**HOW TO COMPLETE THIS TASK**
The result should be an exact copy of only the lines from the one holding "Click the 10:15:47 timestamp for Machine C" through the last line of the data below, please, without pictures.
-- Opening Marker --
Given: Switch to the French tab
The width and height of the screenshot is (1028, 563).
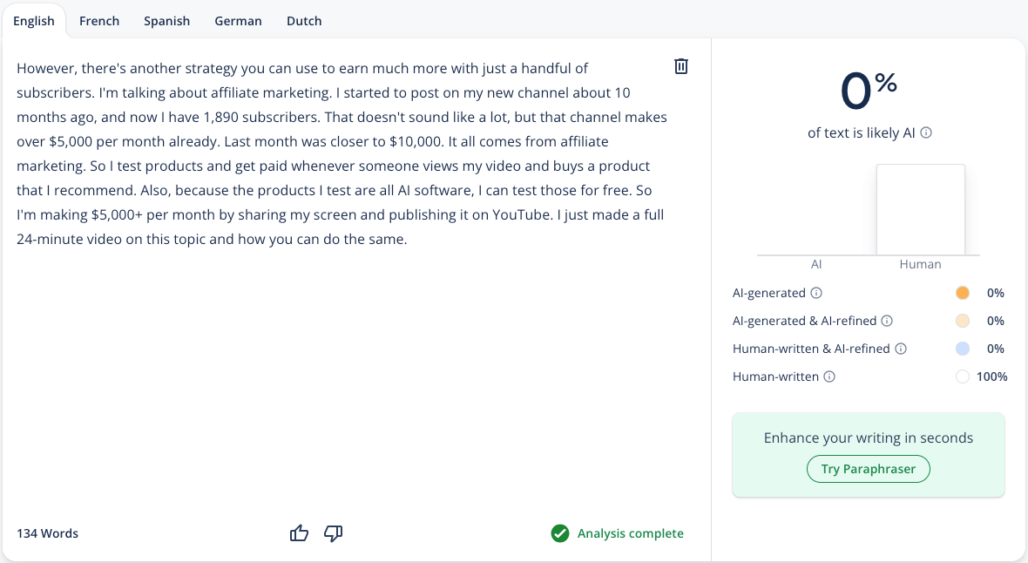Looking at the screenshot, I should click(99, 21).
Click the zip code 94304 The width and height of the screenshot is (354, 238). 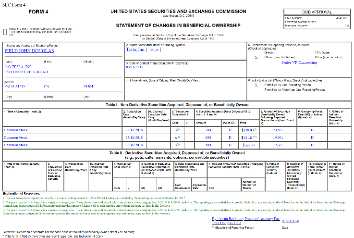click(x=88, y=87)
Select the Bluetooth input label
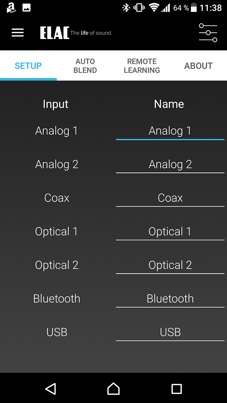The image size is (227, 403). tap(57, 298)
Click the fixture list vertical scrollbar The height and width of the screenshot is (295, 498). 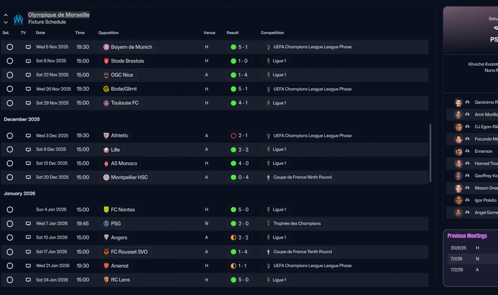click(430, 153)
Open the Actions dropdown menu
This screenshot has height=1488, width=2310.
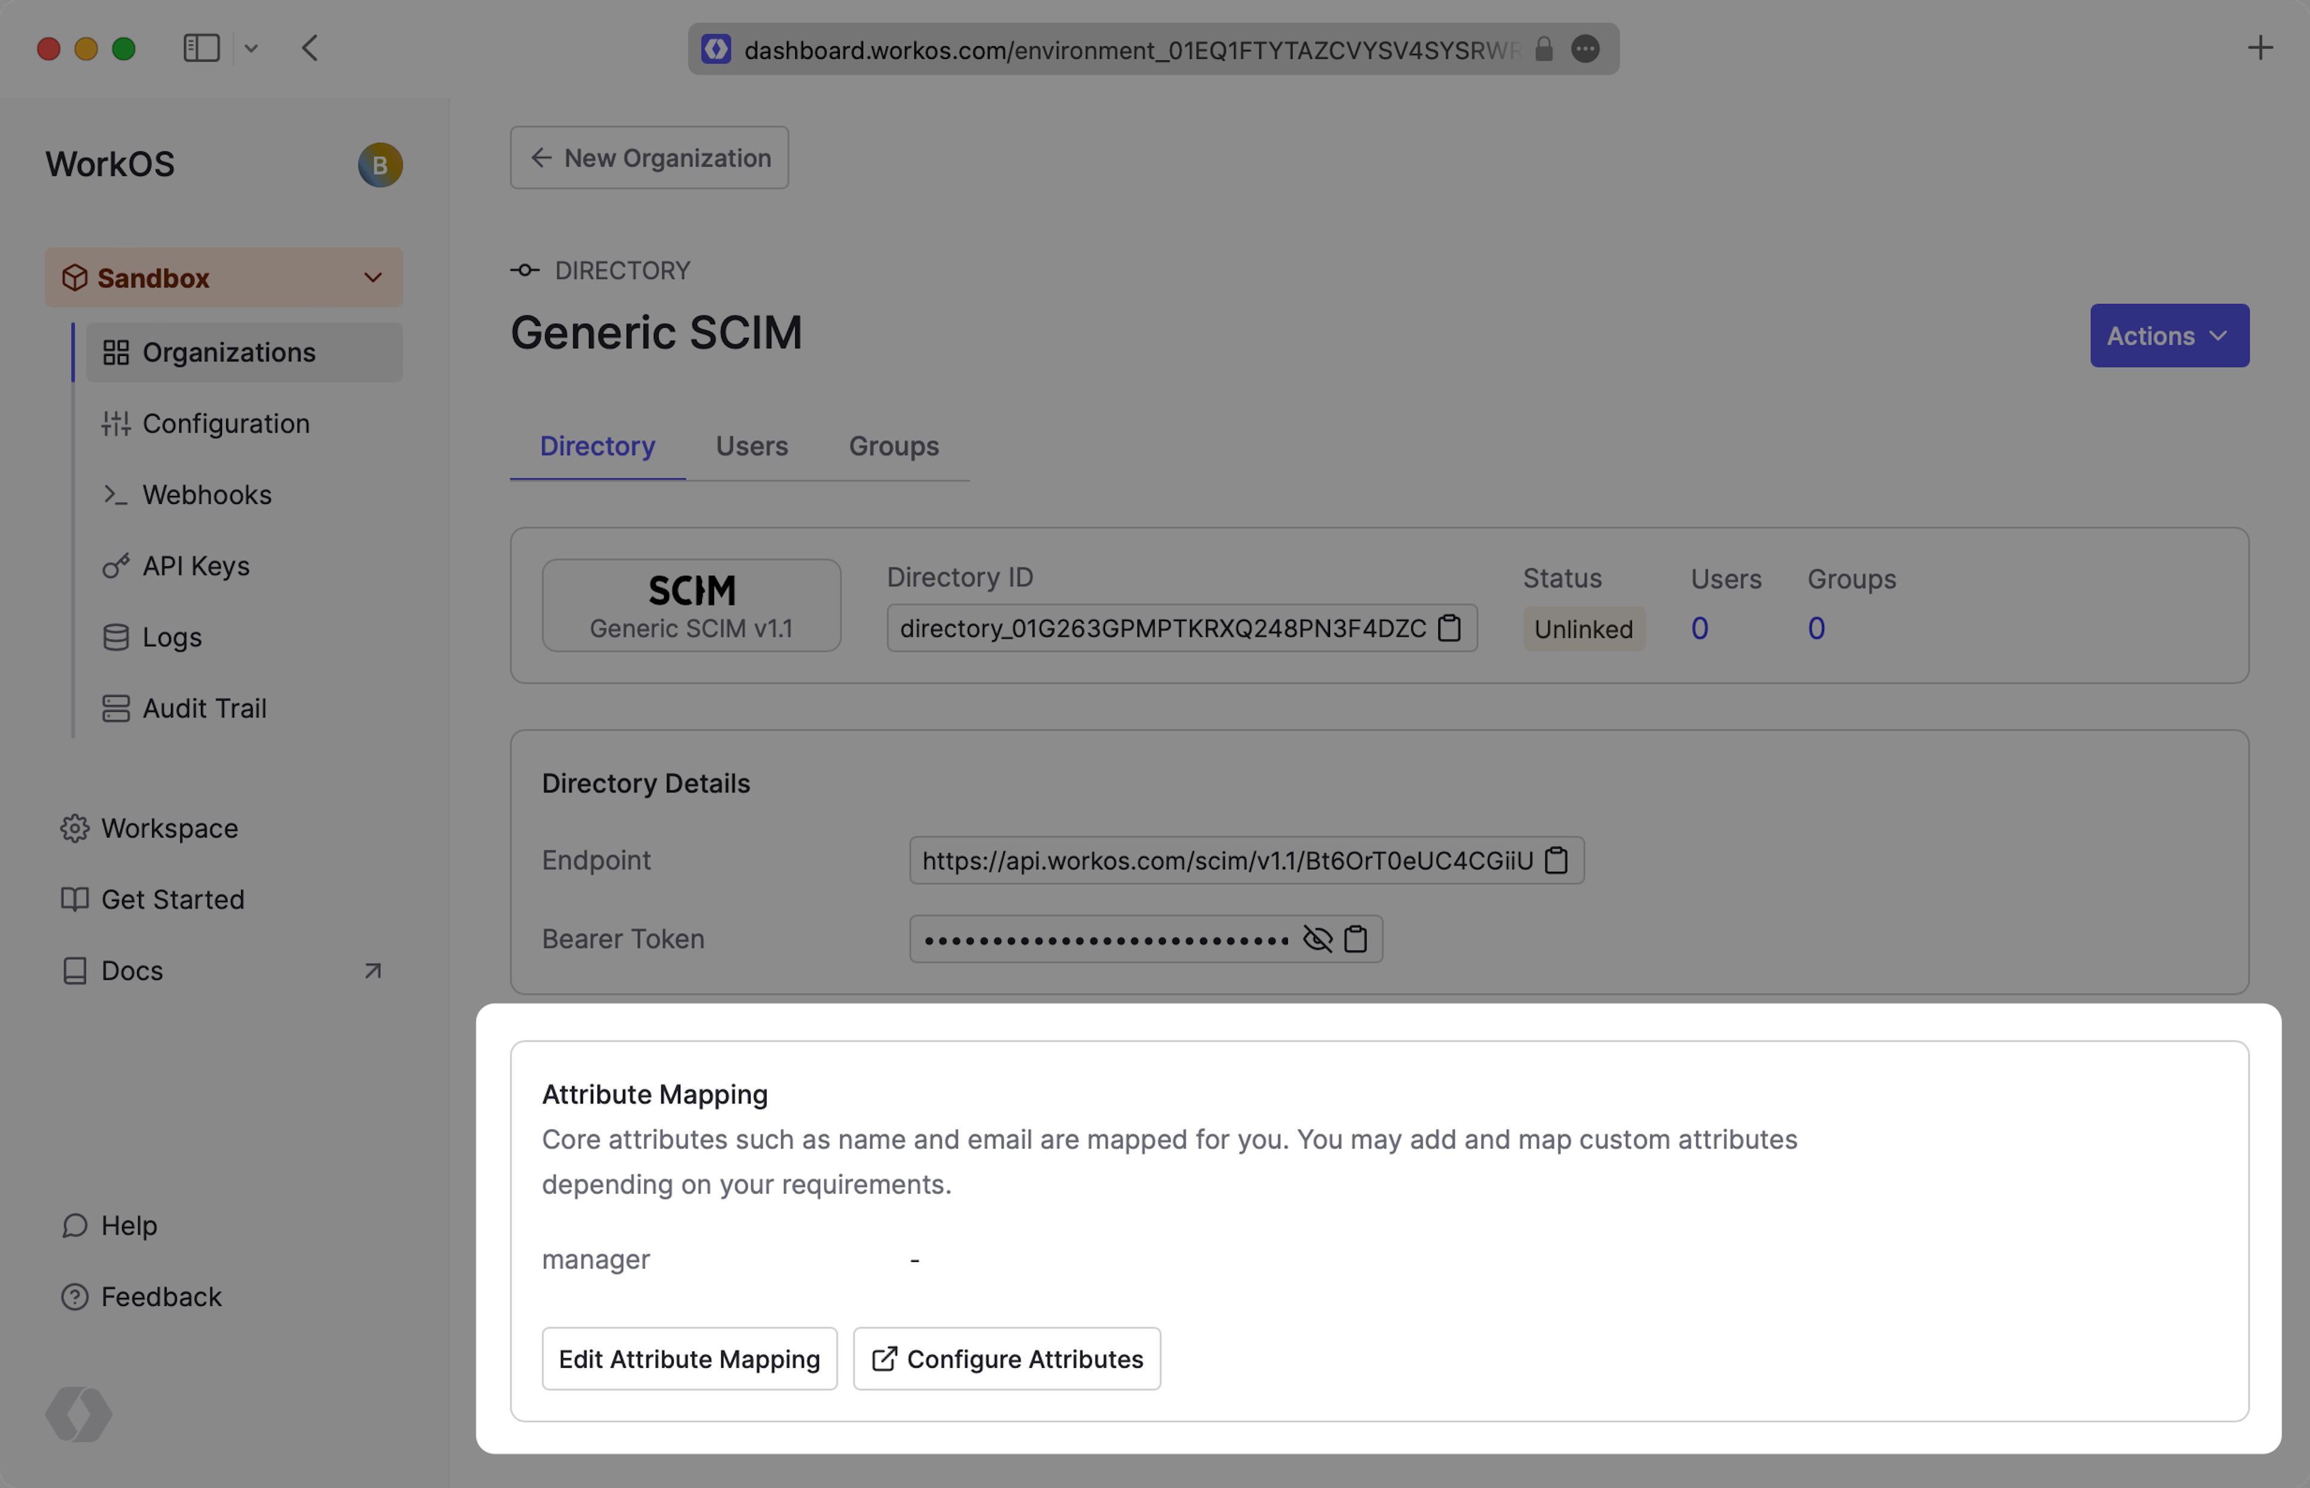pos(2169,336)

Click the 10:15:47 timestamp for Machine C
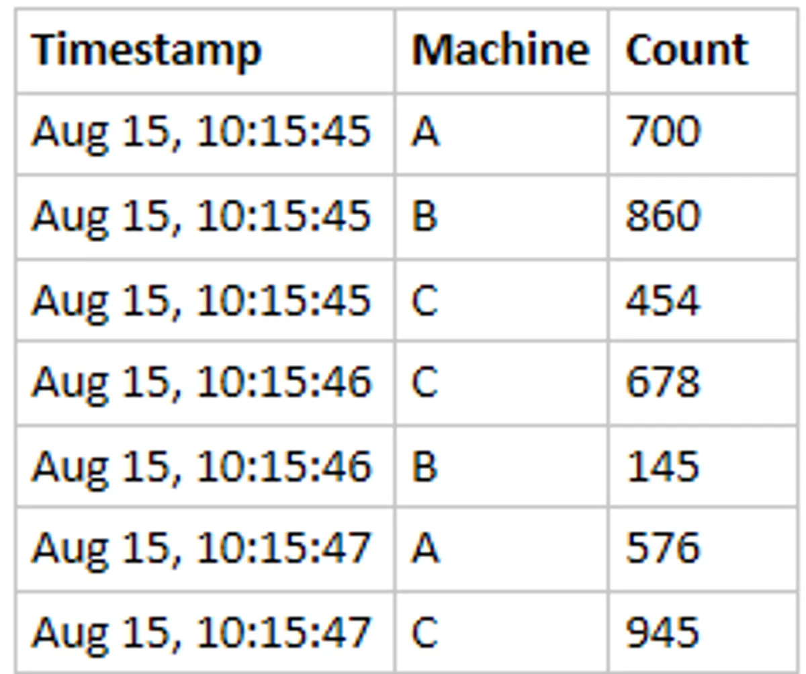[202, 632]
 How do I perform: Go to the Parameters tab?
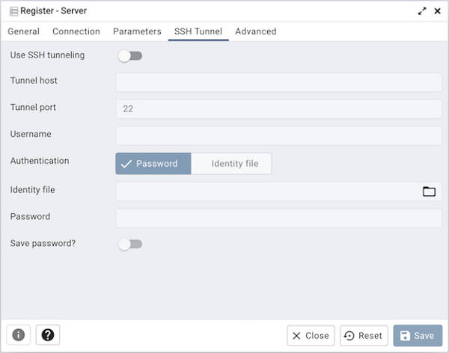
-- Closing Marker --
**SOLUTION TO THIS TASK**
Click the 10:15:47 timestamp for Machine C
[202, 632]
 How do I perform: Go to the Parameters tab?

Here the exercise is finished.